In this project, the aim was to investigate hotel booking data and build a model to predict whether a booking would be cancelled.

**Data preparation and exploration:**
- The dataset was cleaned by checking for missing values.
- The dataset was also checked for duplicate values before realising that clearing them all would be silly.
- Three new features were created (`stay_length`, `total_guests`, and `is_family`), to calculate more meaningful patterns in the data.
- Exploratory analysis showed that cancelled bookings generally had longer lead times, higher average daily rates (ADR), and fewer special requests.

**Model building and evaluation:**
- A Decision Tree model was trained using features identified during the EDA.
- The model achieved an accuracy of around *72.3%*, with a precision of *66.7%* and recall of *49.3%*.
- Comparing trees of different depths showed that deeper trees improved recall but risked overfitting, while shallower trees were simpler but less accurate.
- The confusion matrix showed that the model was better at predicting non-cancellations than cancellations, which is important context for hotel managers.

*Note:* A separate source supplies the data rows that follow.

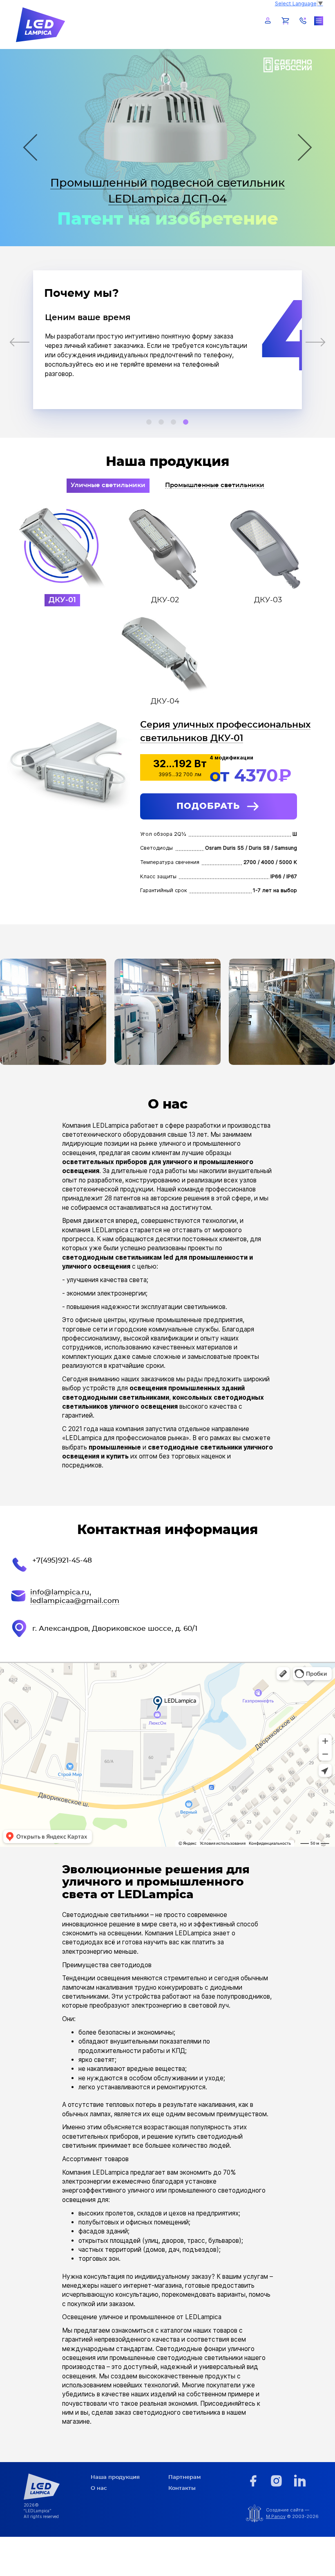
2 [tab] (161, 422)
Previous (32, 147)
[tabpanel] (167, 339)
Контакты (182, 2488)
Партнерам (184, 2477)
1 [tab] (149, 422)
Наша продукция (115, 2477)
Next (303, 147)
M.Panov (276, 2516)
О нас (99, 2488)
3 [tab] (174, 422)
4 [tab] (186, 422)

**Conclusions in context:**
- The analysis suggests that lead time and special requests are strong indicators of cancellation risk.
- Hotels could use this insight to adjust policies, for example by requiring deposits for long-lead bookings or offering incentives for guests with fewer special requests to reduce cancellations.
- While the model provides useful predictions, it does not account for external factors such as economic conditions, travel restrictions, or customer behaviour outside the dataset.